Escalating materials costs are affecting every segment of the RV industry and could put a damper on 2005 sales as manufacturers shift rising commodity costs on to consumers, the latest RVBusiness.com Industry Poll indicates.
“The impact is that the normal everyday person will never be able to afford a motorhome,” worried one survey participant.
“I think that the prices are justified, but it will take its toll on sales for the coming year,” another surmises.
There appears to be widespread concern over the issue and there are a variety of opinions regarding the causes for the commodity price hikes affecting RV manufacturers, suppliers, distributors and consumers.
Indeed, while nearly 40% of poll respondents feel RV prices have been most affected by the escalating cost of steel, an even larger percentage – 45% – believe RV prices are equally affected by the climbing prices of aluminum, plastic and lumber.
Poll participants also offered differing opinions about what sectors ultimately were affected most by the price hikes. Nearly 55% said manufacturers, suppliers and consumers are equally affected by commodity price hikes. Less than half that – 23% – said manufacturers bear the heaviest burden from commodity price increases, and about 7% felt the greatest burden was on the industry’s suppliers. Around 15% believed consumers were most affected by commodity price increases.
Manufacturers say they are among the first to feel the effects of commodity price increases.

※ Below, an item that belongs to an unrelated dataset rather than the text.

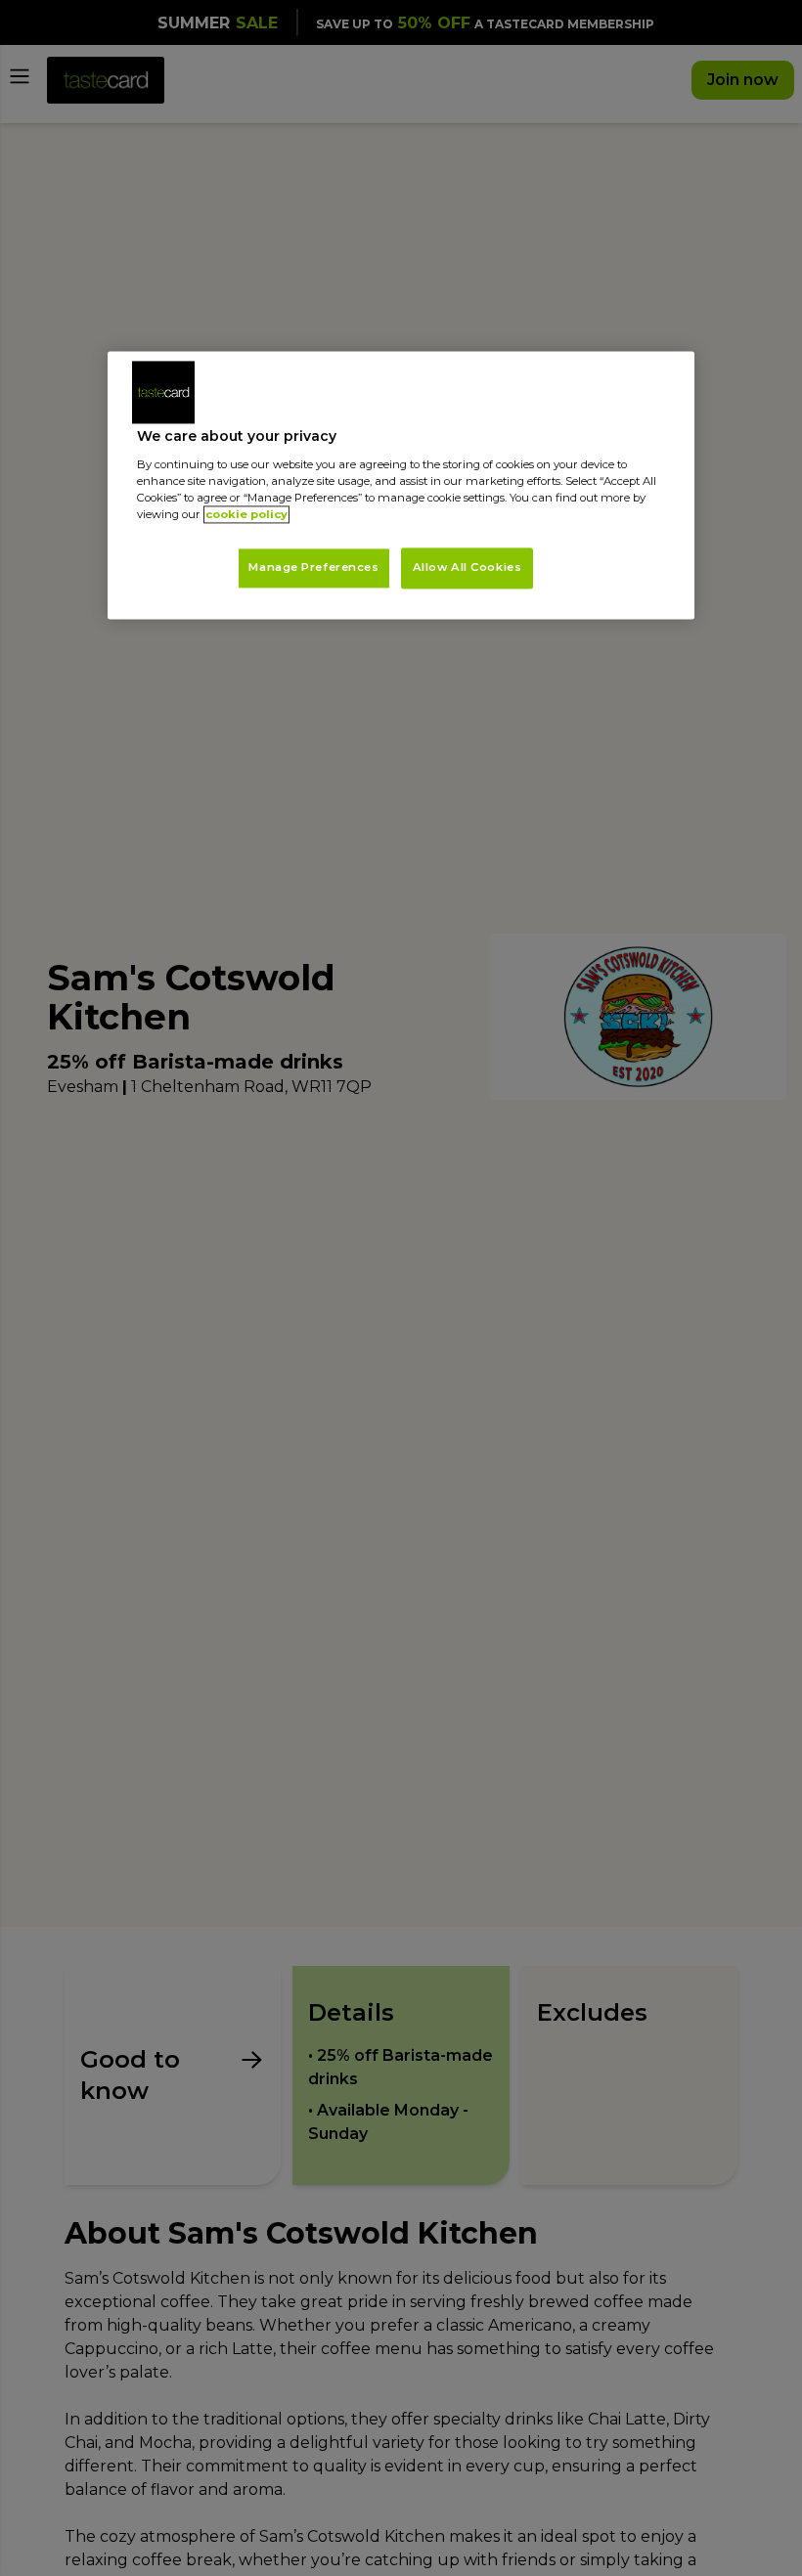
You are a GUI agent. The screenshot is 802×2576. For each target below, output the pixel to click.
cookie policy (246, 514)
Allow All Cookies (467, 568)
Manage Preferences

“It ultimately ends up on the plate of the consumer,” one wrote, “but manufacturers keep trying to hold out and not raise the prices. In the end, it is inevitable, but losses pile up on manufacturers until they actually raise the price.”
Poll participants offer varying explanations as to the source of the price hikes, with a considerable number blaming rising demand for basic commodities in the rapidly expanding economies of China and India – and to the justifiability of new pricing benchmarks.
For instance, one distributor told RVBusiness.com he thought rising commodity prices were “outrageous, uncalled for and not justified,” while another said the increases were simply inevitable.
“I think we are seeing the law of supply and demand in action and that we will see some decreases sooner or later,” one OEM executive responded. “The increases are probably justified based on demand.”
“I have no clue where this is going other than up, and I do not feel that all price hikes are justified,” said another manufacturer.
“Greed is definitely a factor at this point on the raw materials end of the chain,” another maintained.
“I do not feel these hikes are justified,” another said. “They are just taking advantage of the hurricanes and the construction needs in Iraq.”
At least one manufacturer contended the RV industry itself may have fueled some of the commodity price increases. “All the hype put out by RVIA last winter and spring about how well the industry was doing and how much growth we expected served to cause our suppliers to get well across the board,” he said. “We brought it on ourselves.”